* EXCERPT TO READ:
......
Broken lines indicate modern borders.

Upon Ashot's death, Arabs seized Kartli (central Iberia) and demanded taxes from the remaining domains. Bagrat I allied himself with Caliph against Emirate of Tbilisi and Principality of Kakheti. In 853, now supporting Bugha al-Kabir, Bagrat regained central Iberia, but only for a brief time as the resurgent Abkhazians forced him out of this region.

Ashot's eldest son, Grand Duke Adarnase II, was the first brother to die. His possessions were equally divided among his sons: Gurgen I obtained Tao, while Sumbat I received Klarjeti.

Ashot's youngest son, Guaram pursued an aggressive policy of expansion. In 880 he seized the Bagratids' traditional foe, the Arab emir of Tbilisi, named Gabulots, and sent him in chains to Constantinople, a triumph which won him Trialeti and Javakheti. Prior to 876, Guaram handed over some of his possessions to his brothers and retired himself at the Opiza convent where he was buried after his death in 882.

=== Dynastic strife ===
Liparit, of the Liparitids, took over Trialeti, where he built the stronghold Klde-Karni and placed himself under suzerainty of Guaram's nephew David I (son of Bagrat I) soon after 876. These rearrangements left Guaram's son Nasra essentially with no inheritance and probably induced him in 881 to murder his cousin David I in a plot. After the murder, Nasra fled to the Byzantine territory from where he was retrieved by his brother-in-law Bagrat I of Abkhazia, the latter managed to secure the Byzantine military aid and invaded the Bagratid possessions on Nasra's behalf. Anxious to counterbalance the Byzantine influence in the Caucasus, Ashot I of Armenia interfered in support of David I's son Adnarnase. Thus, a Bagratid dynastic feud evolved into a regional conflict. Nasra succeeded in taking the forts of Odzrkhe, Juaristsikhe and Lomsianta, but was finally defeated, captured and put to death at Aspindza.
......
* INPUT DATA:
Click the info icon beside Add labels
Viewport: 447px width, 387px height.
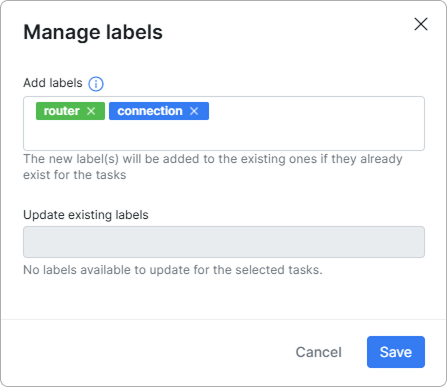pos(96,84)
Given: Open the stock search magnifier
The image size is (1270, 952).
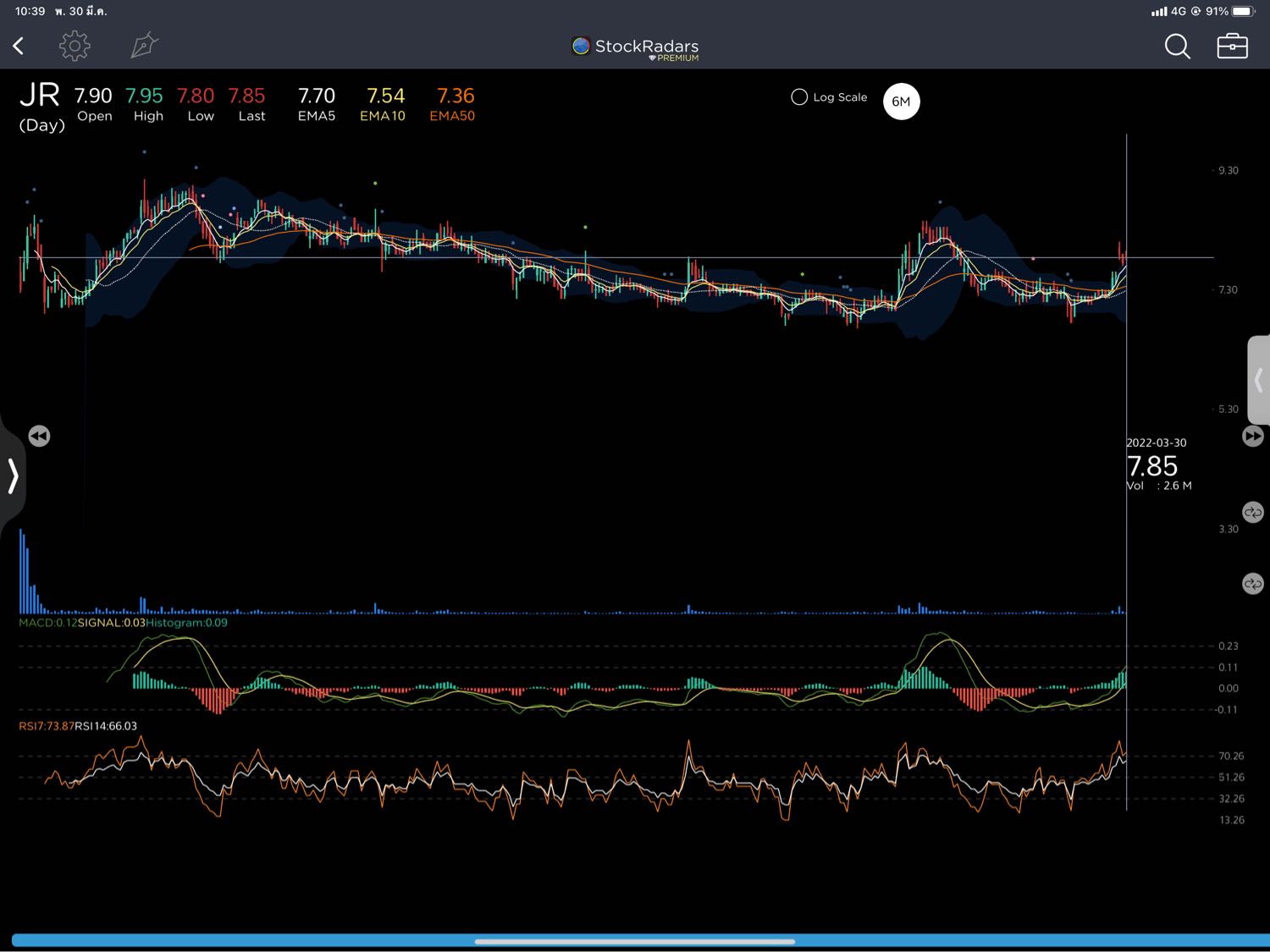Looking at the screenshot, I should click(x=1177, y=46).
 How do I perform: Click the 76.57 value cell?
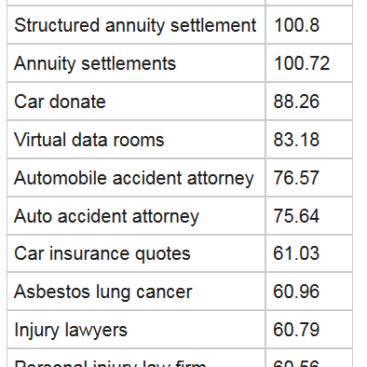pyautogui.click(x=309, y=178)
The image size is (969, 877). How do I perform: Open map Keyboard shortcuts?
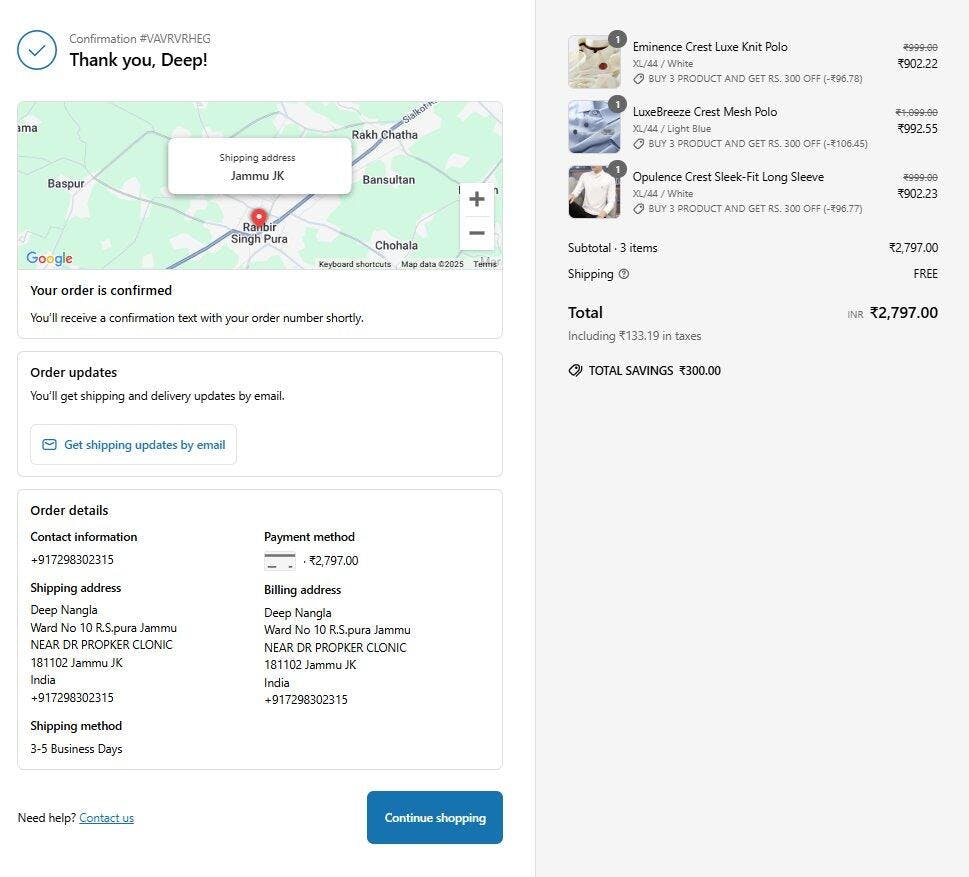pyautogui.click(x=355, y=264)
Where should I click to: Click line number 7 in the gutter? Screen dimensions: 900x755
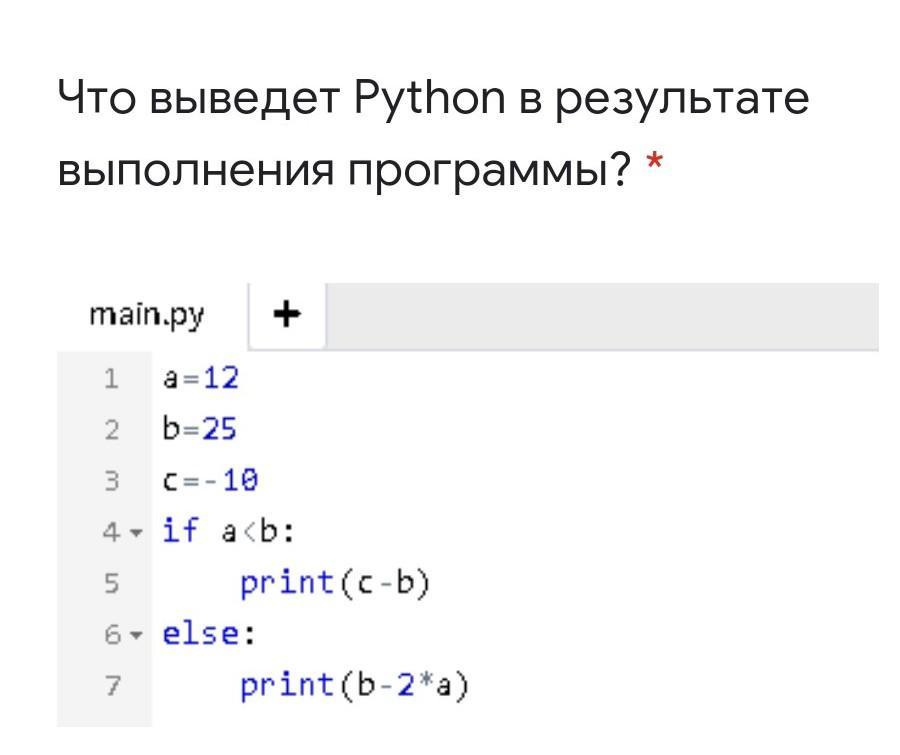pos(111,685)
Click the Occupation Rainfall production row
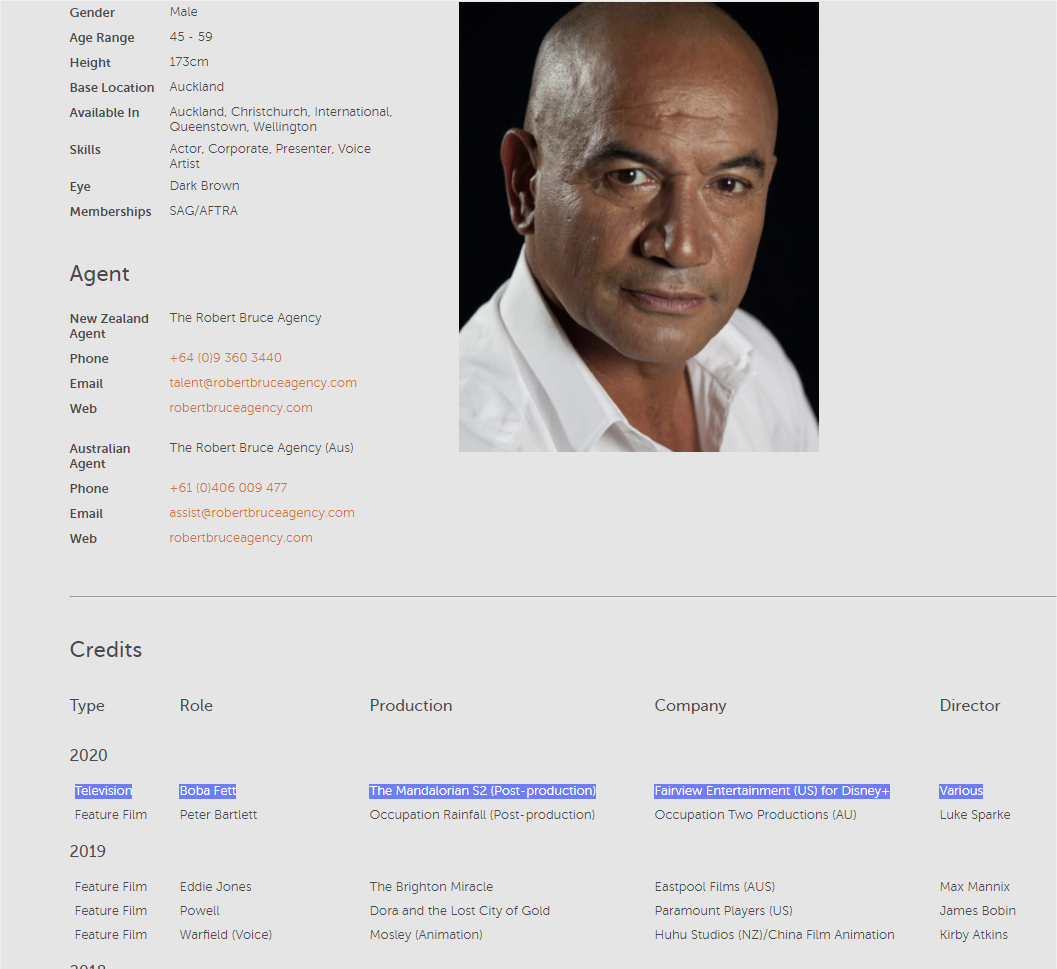Image resolution: width=1057 pixels, height=969 pixels. (482, 815)
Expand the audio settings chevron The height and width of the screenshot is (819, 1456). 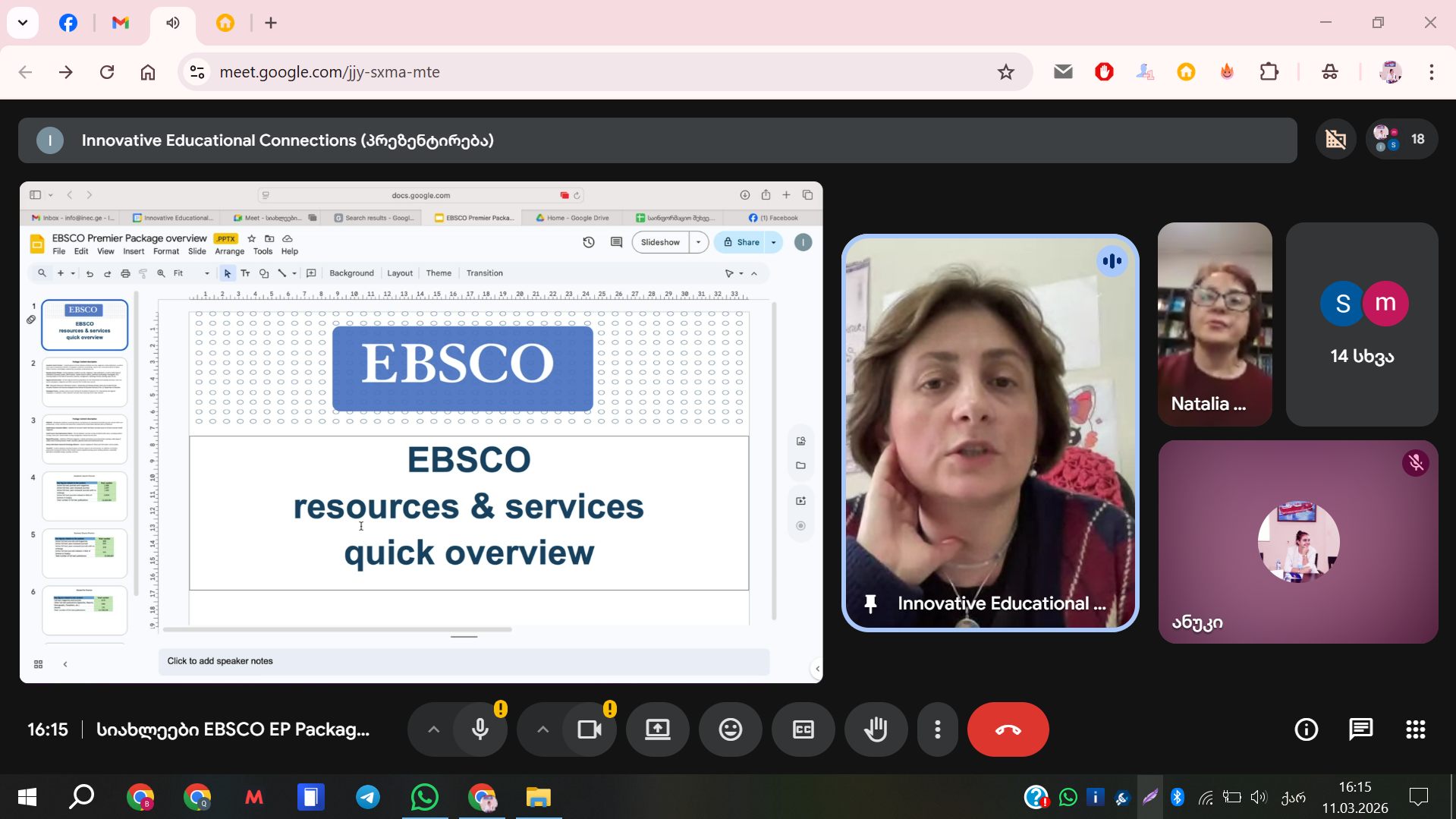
......
* TASK DETAILS:
Update the passage on the Bagratid history between "Upon Ashot's death, Arabs" and "I received Klarjeti.", inclusive, substituting "Prince" for "Grand Duke".

* EXERCISE ANSWER:
Upon Ashot's death, Arabs seized Kartli (central Iberia) and demanded taxes from the remaining domains. Bagrat I allied himself with Caliph against Emirate of Tbilisi and Principality of Kakheti. In 853, now supporting Bugha al-Kabir, Bagrat regained central Iberia, but only for a brief time as the resurgent Abkhazians forced him out of this region.

Ashot's eldest son, Prince Adarnase II, was the first brother to die. His possessions were equally divided among his sons: Gurgen I obtained Tao, while Sumbat I received Klarjeti.